Copy the records starting with the line with "How do I perform: Click" and going on through the last line of the records, replacing "Screen dimensions" with "Screen size" and changing nothing else.
◇ ◇ ◇ ◇ ◇ ◇ ◇
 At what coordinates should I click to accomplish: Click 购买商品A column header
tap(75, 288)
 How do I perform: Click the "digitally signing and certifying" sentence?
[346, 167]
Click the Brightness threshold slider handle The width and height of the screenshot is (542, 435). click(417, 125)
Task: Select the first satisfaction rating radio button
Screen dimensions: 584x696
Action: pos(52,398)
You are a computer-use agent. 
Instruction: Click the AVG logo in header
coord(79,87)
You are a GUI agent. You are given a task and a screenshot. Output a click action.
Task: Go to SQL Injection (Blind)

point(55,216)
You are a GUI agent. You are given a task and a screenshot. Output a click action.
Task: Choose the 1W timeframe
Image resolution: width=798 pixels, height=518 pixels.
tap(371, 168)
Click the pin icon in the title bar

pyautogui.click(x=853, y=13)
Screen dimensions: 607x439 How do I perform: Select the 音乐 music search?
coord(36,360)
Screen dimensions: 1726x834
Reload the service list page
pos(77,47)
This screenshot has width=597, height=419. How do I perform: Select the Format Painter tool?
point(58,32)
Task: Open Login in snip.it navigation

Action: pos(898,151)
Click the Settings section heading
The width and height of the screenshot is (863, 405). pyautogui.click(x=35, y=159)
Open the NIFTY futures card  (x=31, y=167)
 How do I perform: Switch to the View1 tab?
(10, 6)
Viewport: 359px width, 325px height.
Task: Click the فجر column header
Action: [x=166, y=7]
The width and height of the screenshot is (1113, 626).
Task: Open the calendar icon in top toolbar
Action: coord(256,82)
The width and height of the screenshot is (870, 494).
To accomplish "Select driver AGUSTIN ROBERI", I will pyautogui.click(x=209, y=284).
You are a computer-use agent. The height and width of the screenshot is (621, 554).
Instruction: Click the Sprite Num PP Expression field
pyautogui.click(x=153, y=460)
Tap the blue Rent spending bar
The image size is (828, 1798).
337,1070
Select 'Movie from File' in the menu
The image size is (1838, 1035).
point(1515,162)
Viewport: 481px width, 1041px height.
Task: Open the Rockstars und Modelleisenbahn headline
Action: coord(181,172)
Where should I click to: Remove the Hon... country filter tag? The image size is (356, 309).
◇ ◇ ◇ ◇ ◇ ◇ ◇
**FINAL RESULT**
 How do I perform: Click the "digitally signing and certifying" sentence?
[346, 167]
Click the Brightness threshold slider handle The width and height of the screenshot is (542, 435). click(417, 125)
Task: Select the first satisfaction rating radio button
Screen size: 584x696
Action: pos(52,398)
You are a computer-use agent. 
Instruction: Click the AVG logo in header
coord(79,87)
You are a GUI agent. You are given a task and a screenshot. Output a click action.
Task: Go to SQL Injection (Blind)

point(55,216)
You are a GUI agent. You are given a task and a screenshot. Output a click action.
Task: Choose the 1W timeframe
Image resolution: width=798 pixels, height=518 pixels.
tap(371, 168)
Click the pin icon in the title bar

pyautogui.click(x=853, y=13)
Screen size: 607x439 How do I perform: Select the 音乐 music search?
coord(36,360)
Screen size: 1726x834
Reload the service list page
pos(77,47)
This screenshot has width=597, height=419. How do I perform: Select the Format Painter tool?
point(58,32)
Task: Open Login in snip.it navigation

Action: pos(898,151)
Click the Settings section heading
The width and height of the screenshot is (863, 405). pyautogui.click(x=35, y=159)
Open the NIFTY futures card  (x=31, y=167)
 How do I perform: Switch to the View1 tab?
(10, 6)
Viewport: 359px width, 325px height.
Task: Click the فجر column header
Action: [x=166, y=7]
The width and height of the screenshot is (1113, 626).
Task: Open the calendar icon in top toolbar
Action: coord(256,82)
The width and height of the screenshot is (870, 494).
To accomplish "Select driver AGUSTIN ROBERI", I will pyautogui.click(x=209, y=284).
You are a computer-use agent. The height and width of the screenshot is (621, 554).
Instruction: Click the Sprite Num PP Expression field
pyautogui.click(x=153, y=460)
Tap the blue Rent spending bar
The image size is (828, 1798).
337,1070
Select 'Movie from File' in the menu
The image size is (1838, 1035).
point(1515,162)
Viewport: 481px width, 1041px height.
Task: Open the Rockstars und Modelleisenbahn headline
Action: coord(181,172)
Where should I click to: Remove the Hon... country filter tag? The image size is (356, 309).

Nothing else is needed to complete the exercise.